Quand Manchester United a décidé de ne pas prolonger le contrat de David De Gea à l’été 2023, le club avait misé gros sur André Onana pour tourner la page. Le gardien camerounais avait rejoint Old Trafford en provenance de l’Inter Milan contre un chèque de près de 55 millions d’euros, avec un salaire hebdomadaire de 140 000 euros, soit environ 7,3 millions d’euros par an. Sur le papier, le profil semblait idéal. Dans les faits, cela n’a jamais vraiment fonctionné.
Le passage d’Onana à Old Trafford restera dans les mémoires pour de mauvaises raisons. Plusieurs erreurs grossières ont émaillé ses prestations, fragilisant sa réputation et creusant un fossé de confiance difficile à combler avec les supporters et le staff technique. L’été dernier, une issue s’est présentée sous la forme d’un prêt d’une saison à Trabzonspor, en Turquie. Le club turc ne prend en charge qu’environ la moitié de son salaire durant cette période, et un transfert définitif semble hors de sa portée financière.
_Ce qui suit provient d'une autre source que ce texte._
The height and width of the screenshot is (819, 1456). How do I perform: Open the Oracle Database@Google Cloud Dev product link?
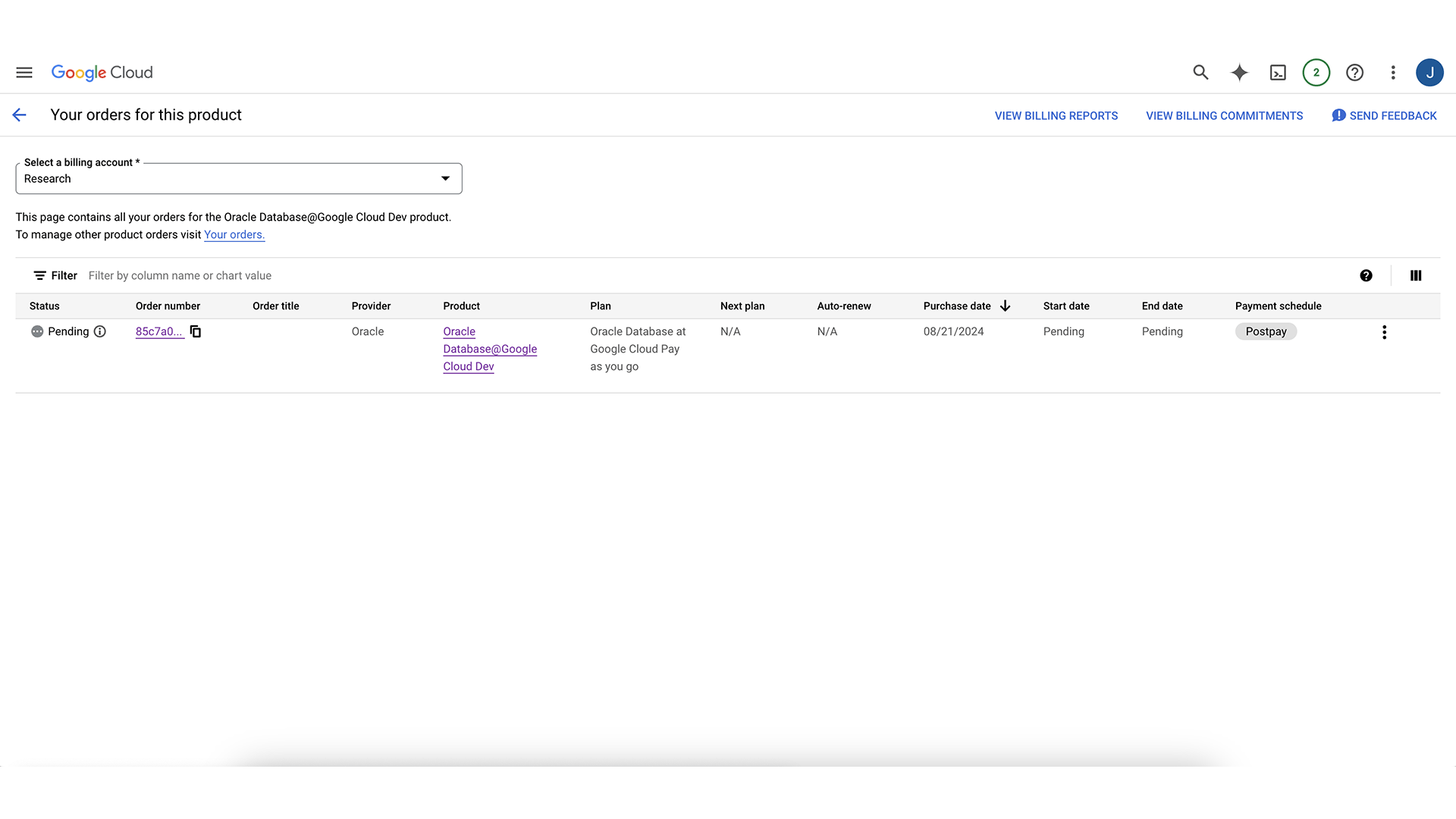(489, 349)
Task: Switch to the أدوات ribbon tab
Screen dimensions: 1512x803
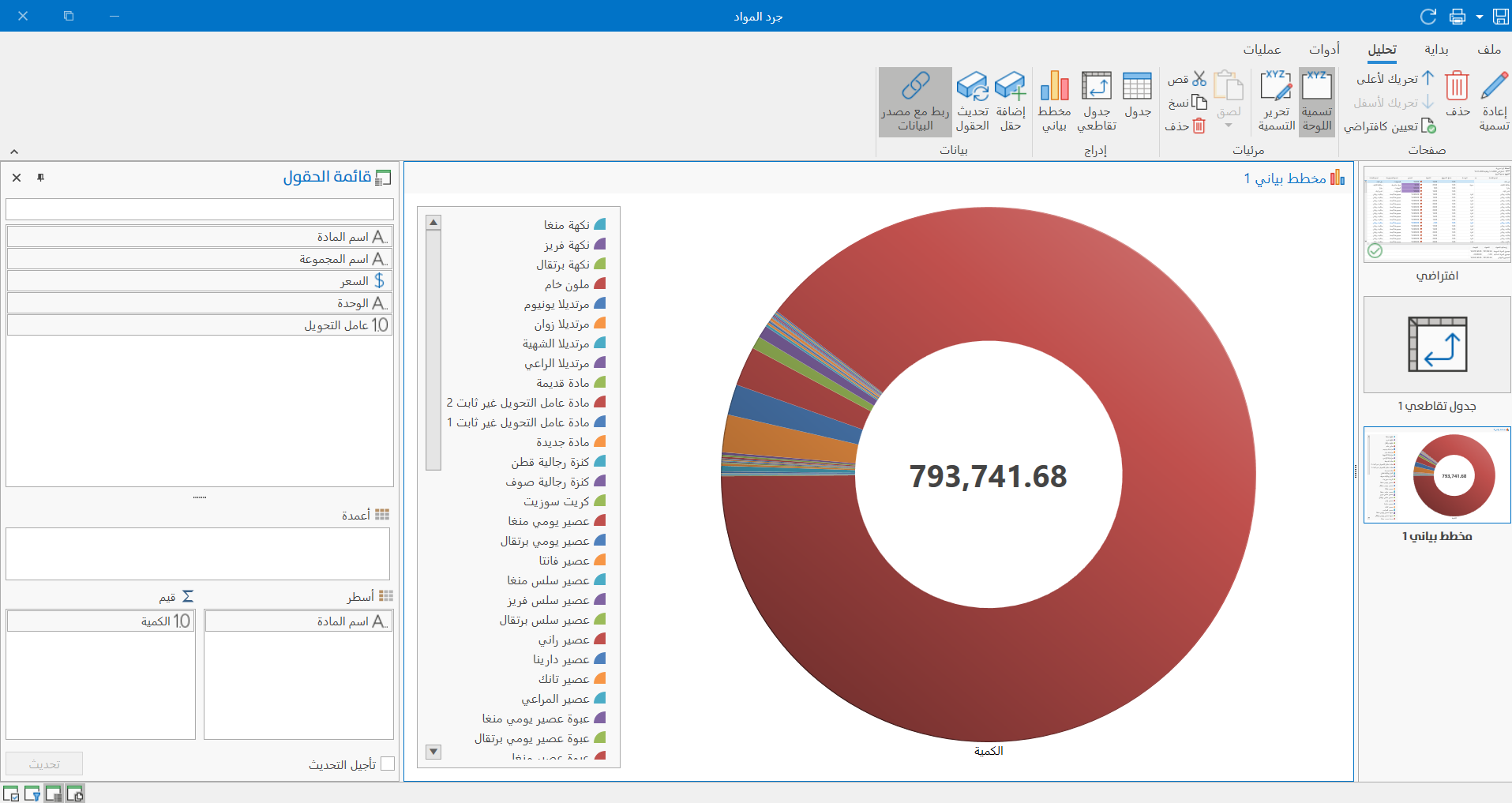Action: (x=1325, y=49)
Senne Lammens a verrouillé la cage
Pendant qu’Onana tentait de retrouver confiance loin de l’Angleterre, la situation à Manchester United a évolué sans lui. Le jeune Belge Senne Lammens s’est progressivement imposé comme le gardien numéro un à Old Trafford, réduisant à néant toute perspective de retour en grâce pour le Camerounais. Selon plusieurs sources, Onana souhaiterait pourtant rejoindre le groupe pour la préparation estivale et se battre pour sa place. Mais les dés semblent jetés en interne.
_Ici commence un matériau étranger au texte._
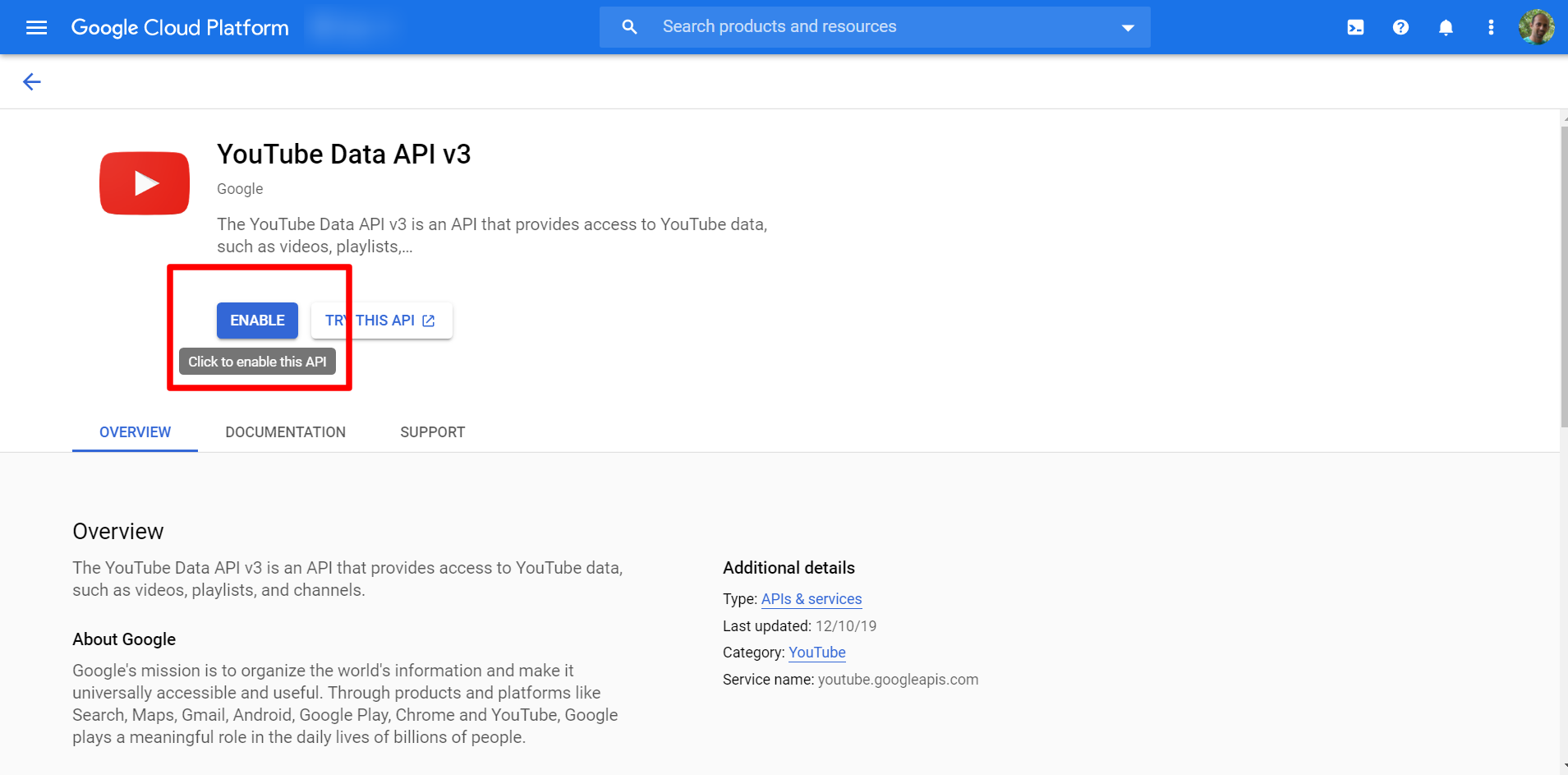This screenshot has width=1568, height=775.
Task: Click the search magnifier icon
Action: 629,26
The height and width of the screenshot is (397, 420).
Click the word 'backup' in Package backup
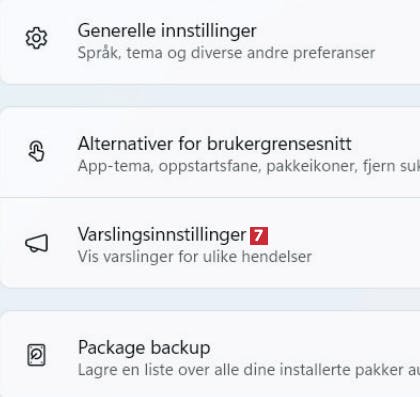point(181,348)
Manchester United a pris sa décision. Le club compte se séparer définitivement d’André Onana cet été, alors que le portier de 30 ans entre dans une période charnière de sa carrière. Le problème reste le même que souvent dans ces situations de rupture anticipée : les Red Devils ne pourront pas récupérer les 55 millions d’euros investis lors de son recrutement. Une perte sèche qui s’ajoute à la facture d’une expérience globalement ratée, et qui rappelle une nouvelle fois le coût humain et financier des transferts manqués au plus haut niveau.